Gary was doing double duty, pushing the buttons on his console then scrambling to play the chords on his guitar. I said, do you want me to help you so you can focus on getting the pickup? He said (not knowing the double meaning of his words), "Just hitRECord."

It's a happy day in Buffy fanland. I just got back from West Hollywood where me and the new guitarist, Gary Dunn, recorded the music track for Buffy Ballad #5. The song is for Anya, and it's a country Western ballad called "Love You . . . With a Vengeance." We'd met once before to go over the chord charts and figure out the arrangement. I was going to write a whole entry on that after the fact, but it didn't quite happen so I'll try to integrate the previous highlights with what happened tonight.

The act of collaboration is infinitely fascinating. You get inspired to do something, create it and tinker with it in your little mad scientist lab, tinker with it some more, get sick of it, and tinker with it more still until you have no idea what it looks like to the rest of the world. It could be a windup toy or a pink poodle or a Frankenstein beast for all you know. And once you show it the light of day; give it room to breathe; unveil it in the presence of those few trusted others, you are pretty much always pleasantly surprised.

Working with Gary on the Anya song was no exception. Off the bat, he thought the genre was more singer/songwriter than country Western. True, I am more familiar singer/songwriter style music as a whole, but I wanted to give it a country feel, since I imagined it as the type of tune Faith Hill might sing (maybe that's just me projecting my desire to be Faith Hill, but hey). So he countrified it with a twang here and a twang there. We decided where he would pick, where he would strum, and where we would insert some percussion. The most intriguing observation he made was about the chord pattern on "Dagon Sphere" located in the bridge, which he thought was "more sci-fi than country." (Funny you should say that, was my initial response.) We went over it several times and ended up changing the D chord preceding "Dagon Shere" to an F. And at his suggestion, we added a G chord right after the F# chord at the end of the bridge to give an extra punch to the key change. "With the F# to the G, it's more of a 'Hey, we're modulatin'!'" he explained to me as he widened his eyes, hickified his voice, and over dramatically elbowed a pillow on the couch. (I'd have to say that was the highlight of the day.)

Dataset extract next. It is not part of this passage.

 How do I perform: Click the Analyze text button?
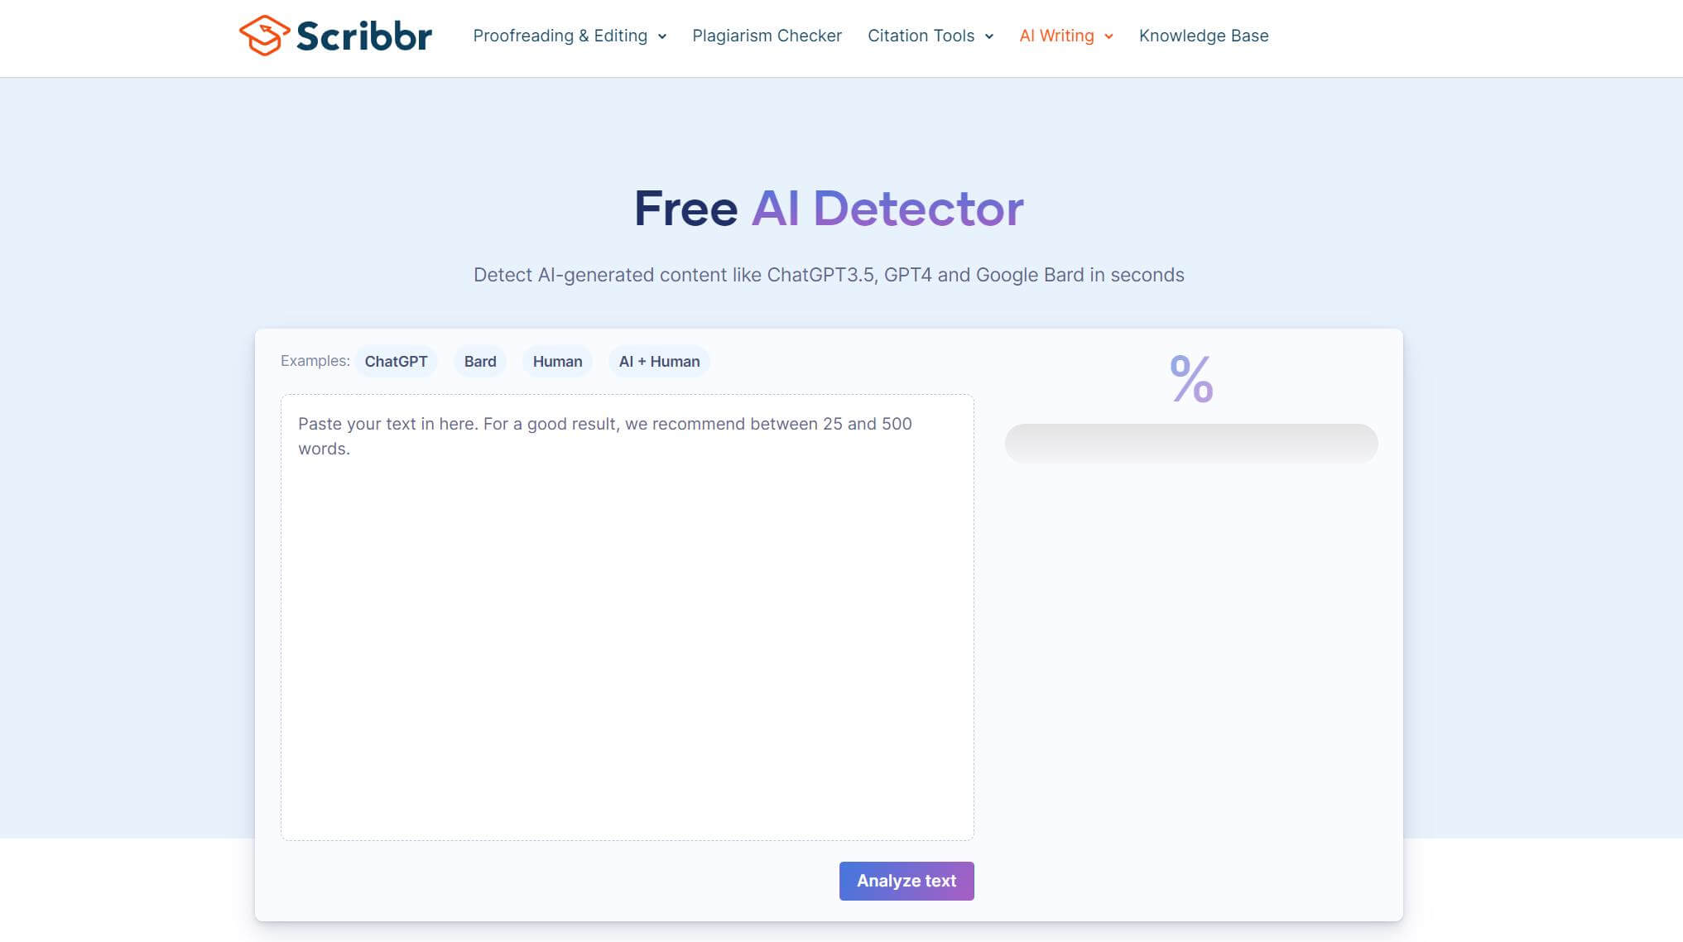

So when I came in today, we had it mostly figured out. We ran it a couple of times for polish, recalling what we did and didn't like in the last rehearsal. Oh, and I forgot to mention the fact that a lot of the elements of the arrangement I stole from a Lisa Loeb song. (When we watched the music video together, I realized how frighteningly close her guitar arrangement was to what I wanted mine to be. But the fact that I'm singing about vampires, vengeance demons, bringers, and such makes it a pretty different animal, so to speak...) Although I still think of it as a country-western ballad, it is definitely a hybrid of sorts. Along with the "sci-fi" chord progression in the bridge, the end of the song is very un-country. Whereas a country song would "milk the drama", drawing out the guitar and final verse as long as humanly possible, I wanted my song to end concisely, leaving the audience to fill in the rest. Also, instead of making the song louder after the bridge and key change, we decided to bring the volume way down. This was something we played around with while we were recording. I thought, "Who the heck am I to change the rules? This could sound awful, but let's give it a try." It sounded amazing. And it totally fit with the lyrics of the song, which you'll just have to hear to understand what I'm talking about.

Sadly, you can't hear it quite yet. We've still got to get Gary's drummer in for a session and lay down a percussion track. After that, I'll get together with trusty Andre, who's shot my last three videos, and we will make some multimedia magic. Sorry to tease you. If it's any consolation, I'm in exactly the same boat. Okay, maybe I have a little bit more of the inside scoop, but I want just as badly as you do (if not more) to see how it all turns out. In the meantime, I will tell you that the track I heard coming out of the speakers in Gary's West Hollywood home recording den was magic. It was gold. It was all the colors and textures and flavors we'd discovered, honed, and captured when the stars and guitars and creative energy that charged the electrons in the air were somehow perfectly aligned. Collaboration is infinitely fascinating, and I feel honored to be a part of it every time. And very soon, you'll be a part of it too. I promise you will.